Petitioner Helsinn Healthcare S.A. (Helsinn) makes Aloxi with the active ingredient palonosetron, a drug for the treatment of chemotherapy-induced nausea and vomiting. In 2001, MGI Pharma, Inc. (MGI) entered into various agreements with Helsinn in order to market and distribute Helsinn's .25 mg and .75 mg doses of palonosetron. While Helsinn and MGI announced the agreements in a joint press release and MGI also reported the agreements to the U.S. Securities and Exchange Commission, neither Helsinn nor MGI disclosed the details of the invention to the public.

Nearly two years after the parties entered into the agreements, on January 30, 2003, Helsinn filed a provisional patent application covering the .25 mg and .75 mg dosages of palonosetron. In the following years, Helsinn filed four patent applications that claimed priority to the provisional patent application. The patent at issue (the '219 patent) was governed by the AIA statute.

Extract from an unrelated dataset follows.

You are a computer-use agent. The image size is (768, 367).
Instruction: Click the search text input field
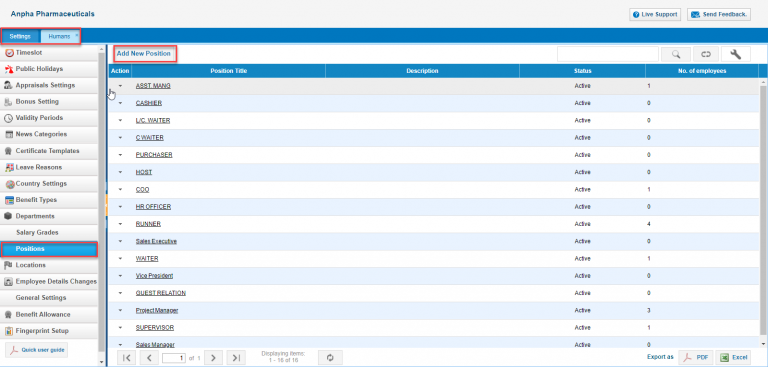pyautogui.click(x=608, y=54)
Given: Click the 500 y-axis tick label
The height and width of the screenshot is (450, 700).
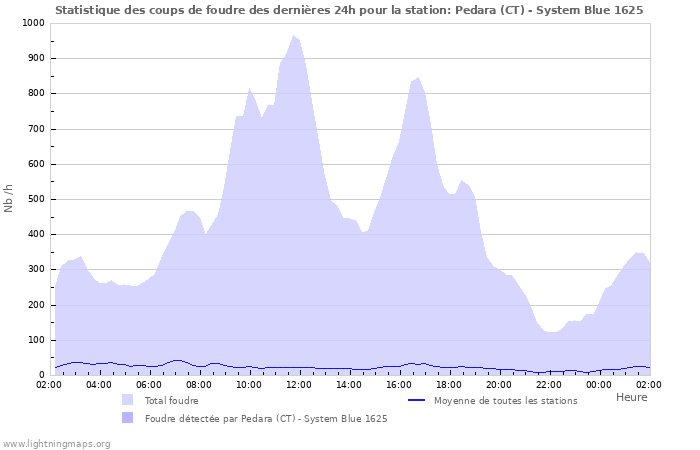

In 2011, respondents Teva Pharmaceutical Industries, Ltd., and Teva Pharmaceuticals USA, Inc. (Teva) sought approval under the Hatch-Waxman Act to market a generic .25 mg palonosetron product. When Helsinn sued for patent infringement, Teva argued that the '219 patent was invalid under the "on sale" provision of the AIA. Specifically, Teva argued that the 2001 agreements between Helsinn and MGI constituted a "sale" more than one year before the effective filing date of January 30, 2003. Interpreting the AIA, the district court held that because the details of the invention were not publicly disclosed, the invention was not "on sale" before the critical date. On appeal, the Federal Circuit reversed the district court's decision because the fact of a sale was publicly disclosed. The Supreme Court granted certiorari.

The Court's Analysis

Writing for a unanimous court, Justice Thomas started with the language of the AIA, which bars a person from receiving a patent when the claimed invention is "in public use, on sale, or otherwise available to the public."3 Justice Thomas noted that the "AIA, as relevant here, retained the on sale bar and added the catchall phrase 'or otherwise available to the public.'"4 Thus, the "on sale" provision should be interpreted consistent with the Court's Pfaff v. Wells Electronics decision. Justice Thomas noted that the Supreme Court in Pfaff decided that an invention was "on sale" when it was "the subject of a commercial offer for sale" and "ready for patenting."5 Pfaff suggests that a "sale or offer of sale need not make an invention available to the public."6 Moreover, "secret sales" can invalidate a patent.7 Therefore, the Court concluded that the same judicial construction applied to the meaning of "on sale" in established pre-AIA precedent should apply to the AIA.8 Thus, the Court held that an "inventor's sale of an invention to a third party who is obligated to keep the invention confidential can qualify as prior art under § 102(a)," even if the invention itself is not made available to the public.9


The Court's decision confirms that the interpretation of the "on sale" phrase of 35 U.S.C. § 102(a) under the AIA should follow established pre-AIA precedent and that a commercial sale to a third party that includes a confidential agreement may qualify as "on sale" even if details of the invention are not made public.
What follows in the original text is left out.